Yellowknife woman experiences highs and lows of living (mostly) waste-free
Taking reusable containers everywhere and abstaining from buying things isn't easy, as Jade Cambron learned
If there's one thing a woman in Yellowknife learned about trying to live waste-free for a month, it's that it isn't easy.
"I think it would be a bit naive to say that the whole month went great," says Jade Cambron.
For the month of November, Cambron followed a strict regime. She wasn't allowed to produce any garbage or buy anything other than groceries and basic toiletries. She abstained from processed food, learned how to make homemade soap and brought reusable containers everywhere.
Cambron figures she produced less than 300 grams of garbage for the month. Not quite her original goal of zero waste, but better than most Canadians, who produce more garbage per capita than any other country in the developed world.
She started the challenge with her roommates, who fell off the bandwagon part way through the month. It wasn't all smooth sailing for Cambron, either.
"At one point, I was just having a bad day... my impulse was to go buy something," she says. "I wanted that material comfort."

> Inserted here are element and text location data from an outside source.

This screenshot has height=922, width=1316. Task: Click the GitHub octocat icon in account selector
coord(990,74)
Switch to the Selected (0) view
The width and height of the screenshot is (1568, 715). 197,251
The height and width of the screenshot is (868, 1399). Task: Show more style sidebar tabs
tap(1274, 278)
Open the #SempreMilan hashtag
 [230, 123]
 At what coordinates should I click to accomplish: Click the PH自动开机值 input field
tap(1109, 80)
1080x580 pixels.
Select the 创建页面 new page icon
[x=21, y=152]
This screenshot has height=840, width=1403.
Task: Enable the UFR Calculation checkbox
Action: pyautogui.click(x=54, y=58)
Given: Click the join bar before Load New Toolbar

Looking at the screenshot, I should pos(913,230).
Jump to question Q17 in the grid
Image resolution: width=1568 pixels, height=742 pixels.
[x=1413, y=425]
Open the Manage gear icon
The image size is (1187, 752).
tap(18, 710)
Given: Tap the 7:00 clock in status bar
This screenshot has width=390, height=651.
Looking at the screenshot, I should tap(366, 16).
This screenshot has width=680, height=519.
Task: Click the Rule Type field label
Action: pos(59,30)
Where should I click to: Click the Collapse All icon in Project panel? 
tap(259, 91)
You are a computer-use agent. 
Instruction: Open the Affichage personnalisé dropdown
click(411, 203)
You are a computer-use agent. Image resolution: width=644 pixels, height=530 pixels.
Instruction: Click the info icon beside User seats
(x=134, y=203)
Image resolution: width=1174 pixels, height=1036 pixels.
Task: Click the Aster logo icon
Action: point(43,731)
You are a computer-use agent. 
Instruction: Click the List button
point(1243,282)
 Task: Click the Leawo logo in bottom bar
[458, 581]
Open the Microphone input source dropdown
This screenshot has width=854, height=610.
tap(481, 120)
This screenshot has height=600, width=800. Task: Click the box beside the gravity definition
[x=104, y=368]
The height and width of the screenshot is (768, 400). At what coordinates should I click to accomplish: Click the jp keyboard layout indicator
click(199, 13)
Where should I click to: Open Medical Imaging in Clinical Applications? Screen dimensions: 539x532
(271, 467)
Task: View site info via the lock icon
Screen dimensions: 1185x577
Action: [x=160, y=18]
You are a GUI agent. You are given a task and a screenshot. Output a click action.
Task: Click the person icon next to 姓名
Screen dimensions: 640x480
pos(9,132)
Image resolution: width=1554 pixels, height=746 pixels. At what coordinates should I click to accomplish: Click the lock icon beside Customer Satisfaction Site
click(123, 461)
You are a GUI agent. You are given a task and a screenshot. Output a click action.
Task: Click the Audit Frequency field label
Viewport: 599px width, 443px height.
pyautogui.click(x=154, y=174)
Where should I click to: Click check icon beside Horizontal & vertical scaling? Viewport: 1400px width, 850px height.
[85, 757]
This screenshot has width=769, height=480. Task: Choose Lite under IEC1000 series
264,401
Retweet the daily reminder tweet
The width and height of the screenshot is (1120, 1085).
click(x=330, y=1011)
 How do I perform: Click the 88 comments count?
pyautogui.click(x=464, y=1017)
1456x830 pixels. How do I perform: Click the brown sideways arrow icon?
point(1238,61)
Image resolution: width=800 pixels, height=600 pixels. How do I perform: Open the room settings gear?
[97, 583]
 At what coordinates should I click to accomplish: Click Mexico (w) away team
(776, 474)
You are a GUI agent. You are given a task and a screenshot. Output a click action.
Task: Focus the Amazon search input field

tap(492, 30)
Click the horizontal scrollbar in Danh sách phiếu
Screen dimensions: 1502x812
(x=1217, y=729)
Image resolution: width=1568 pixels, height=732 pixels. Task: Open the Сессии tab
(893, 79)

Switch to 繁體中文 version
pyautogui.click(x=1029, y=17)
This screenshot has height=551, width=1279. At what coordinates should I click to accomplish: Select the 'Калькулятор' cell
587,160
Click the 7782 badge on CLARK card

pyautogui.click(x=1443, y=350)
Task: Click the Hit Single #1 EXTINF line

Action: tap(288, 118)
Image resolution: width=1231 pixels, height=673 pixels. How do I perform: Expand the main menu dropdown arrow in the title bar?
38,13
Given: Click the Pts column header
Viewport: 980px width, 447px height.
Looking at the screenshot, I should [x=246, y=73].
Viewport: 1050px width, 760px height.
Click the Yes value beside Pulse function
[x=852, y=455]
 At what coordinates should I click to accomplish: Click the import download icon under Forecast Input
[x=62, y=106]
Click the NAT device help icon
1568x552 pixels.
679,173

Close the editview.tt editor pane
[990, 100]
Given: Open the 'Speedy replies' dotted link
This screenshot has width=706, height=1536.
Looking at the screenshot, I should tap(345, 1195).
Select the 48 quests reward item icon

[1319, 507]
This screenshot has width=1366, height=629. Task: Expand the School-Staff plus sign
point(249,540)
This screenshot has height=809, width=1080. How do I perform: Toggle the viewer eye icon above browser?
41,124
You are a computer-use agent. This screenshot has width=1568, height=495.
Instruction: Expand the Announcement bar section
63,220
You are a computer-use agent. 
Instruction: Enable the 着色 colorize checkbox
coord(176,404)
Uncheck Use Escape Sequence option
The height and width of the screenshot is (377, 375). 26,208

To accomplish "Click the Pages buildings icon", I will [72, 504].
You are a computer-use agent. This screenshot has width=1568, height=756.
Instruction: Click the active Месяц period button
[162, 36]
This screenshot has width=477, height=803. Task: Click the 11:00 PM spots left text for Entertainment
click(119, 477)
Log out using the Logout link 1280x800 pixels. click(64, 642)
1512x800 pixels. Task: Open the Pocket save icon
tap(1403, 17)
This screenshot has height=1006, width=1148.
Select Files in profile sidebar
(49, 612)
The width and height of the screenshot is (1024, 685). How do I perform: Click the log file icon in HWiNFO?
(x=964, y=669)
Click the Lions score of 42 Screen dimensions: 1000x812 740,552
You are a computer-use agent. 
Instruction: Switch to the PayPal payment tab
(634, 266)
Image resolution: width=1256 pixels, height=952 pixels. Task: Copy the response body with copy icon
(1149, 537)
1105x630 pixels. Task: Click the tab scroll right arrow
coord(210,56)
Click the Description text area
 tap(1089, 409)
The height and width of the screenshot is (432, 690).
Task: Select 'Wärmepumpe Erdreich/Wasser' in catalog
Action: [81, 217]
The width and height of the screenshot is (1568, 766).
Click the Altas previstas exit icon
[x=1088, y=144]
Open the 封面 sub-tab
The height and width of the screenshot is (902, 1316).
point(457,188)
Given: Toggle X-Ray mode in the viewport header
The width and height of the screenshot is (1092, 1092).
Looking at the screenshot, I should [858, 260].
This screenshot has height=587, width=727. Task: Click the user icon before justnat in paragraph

Although she did resist the urge to buy anything unnecessary for the 30 days, living day-to-day was not without its hurdles. Cambron says it can be socially uncomfortable to bring your own reusable container to a restaurant and ask the server to put a leftover meal in it. But, she says, if everyone did things like that, waste-reducing behaviour would become normal.
"[It's] a big habit to try and incorporate — a feasible one I think — but it does take a certain amount of mindfulness at the beginning."
Cambron will take some of these habits forward into the holiday season. She says being more waste-conscious doesn't have to mean abstaining from all purchases for everyone.
"It can still be gifts, but maybe it doesn't have to be made-in-China consumer goods."